▸ **Exercise brief**: Please return the part of the records that opens with the line containing "Click the Company" and closes with the line containing "This screenshot has height=600, width=713.", both included, reproducing each line unchanged. Give only those lines.
++++ Data for this task ++++
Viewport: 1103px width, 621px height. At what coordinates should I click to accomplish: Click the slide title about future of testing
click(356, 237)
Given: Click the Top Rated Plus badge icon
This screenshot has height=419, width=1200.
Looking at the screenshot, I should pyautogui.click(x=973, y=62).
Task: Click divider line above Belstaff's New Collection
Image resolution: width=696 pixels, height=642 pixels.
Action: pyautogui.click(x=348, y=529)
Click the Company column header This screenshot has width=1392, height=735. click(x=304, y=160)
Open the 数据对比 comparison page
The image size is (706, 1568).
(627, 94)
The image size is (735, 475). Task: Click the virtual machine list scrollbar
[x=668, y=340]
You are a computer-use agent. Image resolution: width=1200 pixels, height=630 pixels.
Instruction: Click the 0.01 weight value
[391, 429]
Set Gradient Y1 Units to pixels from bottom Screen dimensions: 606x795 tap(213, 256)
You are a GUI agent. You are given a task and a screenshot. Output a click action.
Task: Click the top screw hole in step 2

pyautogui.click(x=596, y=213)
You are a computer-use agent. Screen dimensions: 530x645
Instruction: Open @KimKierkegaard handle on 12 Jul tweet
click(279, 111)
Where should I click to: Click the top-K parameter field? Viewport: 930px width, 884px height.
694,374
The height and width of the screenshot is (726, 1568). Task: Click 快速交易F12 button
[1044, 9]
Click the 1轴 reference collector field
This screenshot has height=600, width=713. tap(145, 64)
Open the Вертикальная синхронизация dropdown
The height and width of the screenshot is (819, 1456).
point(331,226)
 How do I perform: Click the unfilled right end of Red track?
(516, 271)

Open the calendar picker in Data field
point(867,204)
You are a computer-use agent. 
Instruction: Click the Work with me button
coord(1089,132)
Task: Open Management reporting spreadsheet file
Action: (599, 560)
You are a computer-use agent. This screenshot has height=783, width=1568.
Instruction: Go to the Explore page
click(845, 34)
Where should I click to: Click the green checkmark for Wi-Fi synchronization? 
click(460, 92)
++++
▸ **Result**:
Click the Company column header This screenshot has width=1392, height=735. click(x=304, y=160)
Open the 数据对比 comparison page
The image size is (706, 1568).
(627, 94)
The image size is (735, 475). Task: Click the virtual machine list scrollbar
[x=668, y=340]
You are a computer-use agent. Image resolution: width=1200 pixels, height=630 pixels.
Instruction: Click the 0.01 weight value
[391, 429]
Set Gradient Y1 Units to pixels from bottom Screen dimensions: 606x795 tap(213, 256)
You are a GUI agent. You are given a task and a screenshot. Output a click action.
Task: Click the top screw hole in step 2

pyautogui.click(x=596, y=213)
You are a computer-use agent. Screen dimensions: 530x645
Instruction: Open @KimKierkegaard handle on 12 Jul tweet
click(279, 111)
Where should I click to: Click the top-K parameter field? Viewport: 930px width, 884px height.
694,374
The height and width of the screenshot is (726, 1568). Task: Click 快速交易F12 button
[1044, 9]
Click the 1轴 reference collector field
This screenshot has height=600, width=713. tap(145, 64)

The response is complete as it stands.